Text passage:
--- Begin ---
Every new branch decision is predicated on a forecast; a presumption that the revenues generated at the new branch will yield an acceptable return on the branch's expenses. But forecasts represent only our best guess, based on the information available at the time, so revenue can lag due to economic downturns, the relocation of a major employer, or unanticipated competitor behavior.
Whether an unanticipated adverse event renders a presumed-viable project unprofitable depends upon the margin of error built into the cost side. A branch model with low operating expenses carries greater ability to withstand a revenue shortfall, giving an institution wider latitude in deploying branches. Further, a low-cost operating model may prove the only viable strategy for entering smaller infill markets between major destination points or remote rural markets.
Two components drive the expense equation: the capital cost of deploying a new branch, and the annual expense costs of operating the branch. Institutions that minimize both will be able to afford broader branch networks and profitably enter a greater number of markets. These institutions will also enjoy greater insurance against unforeseen events. Two options, in-line and in-store branching, prove especially adept for infill markets or other limited-scope market areas.
--- End ---
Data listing
--- Begin ---
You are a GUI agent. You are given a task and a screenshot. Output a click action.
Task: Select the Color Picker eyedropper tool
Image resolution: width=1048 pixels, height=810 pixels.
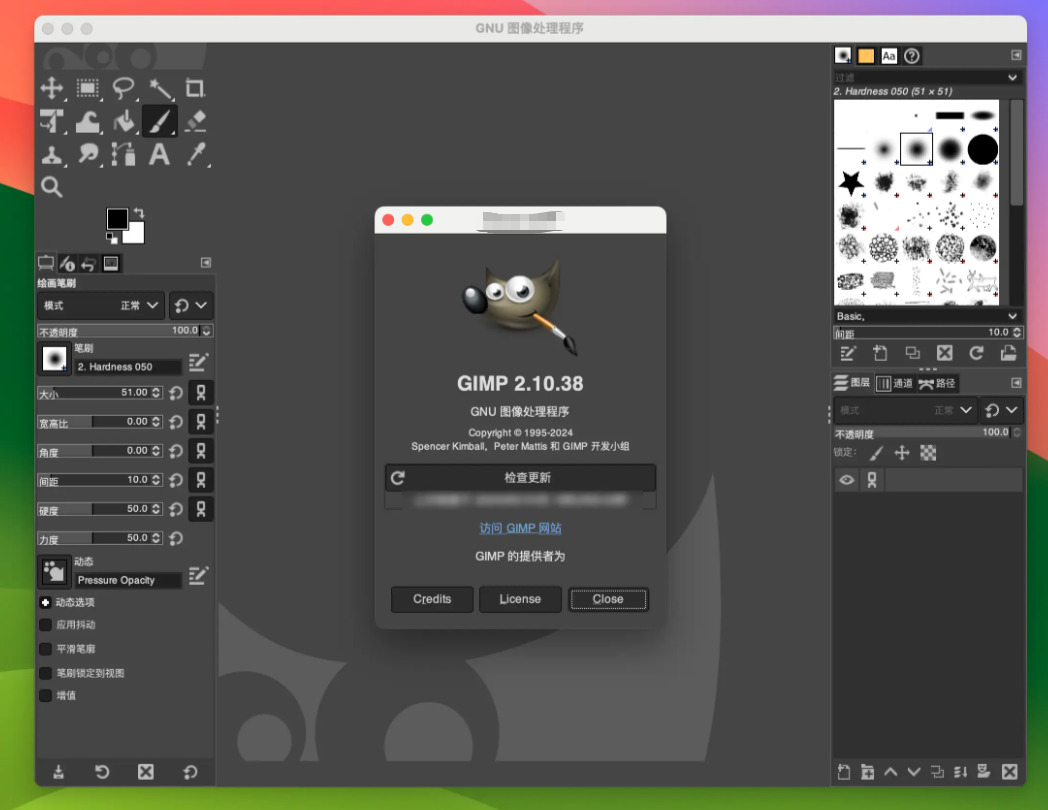pyautogui.click(x=195, y=154)
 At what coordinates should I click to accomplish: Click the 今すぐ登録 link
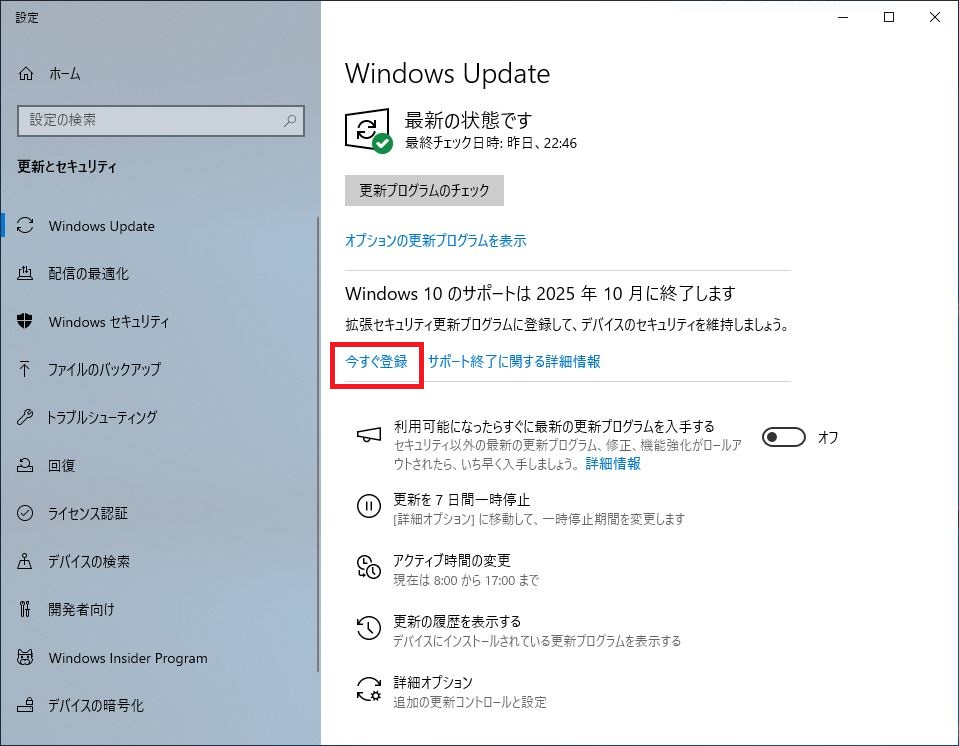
--- End ---
Update the branch-cost passage from the words "Whether an unanticipated" through "remote rural markets.", replacing "revenue shortfall" with "revenue decline".

Whether an unanticipated adverse event renders a presumed-viable project unprofitable depends upon the margin of error built into the cost side. A branch model with low operating expenses carries greater ability to withstand a revenue decline, giving an institution wider latitude in deploying branches. Further, a low-cost operating model may prove the only viable strategy for entering smaller infill markets between major destination points or remote rural markets.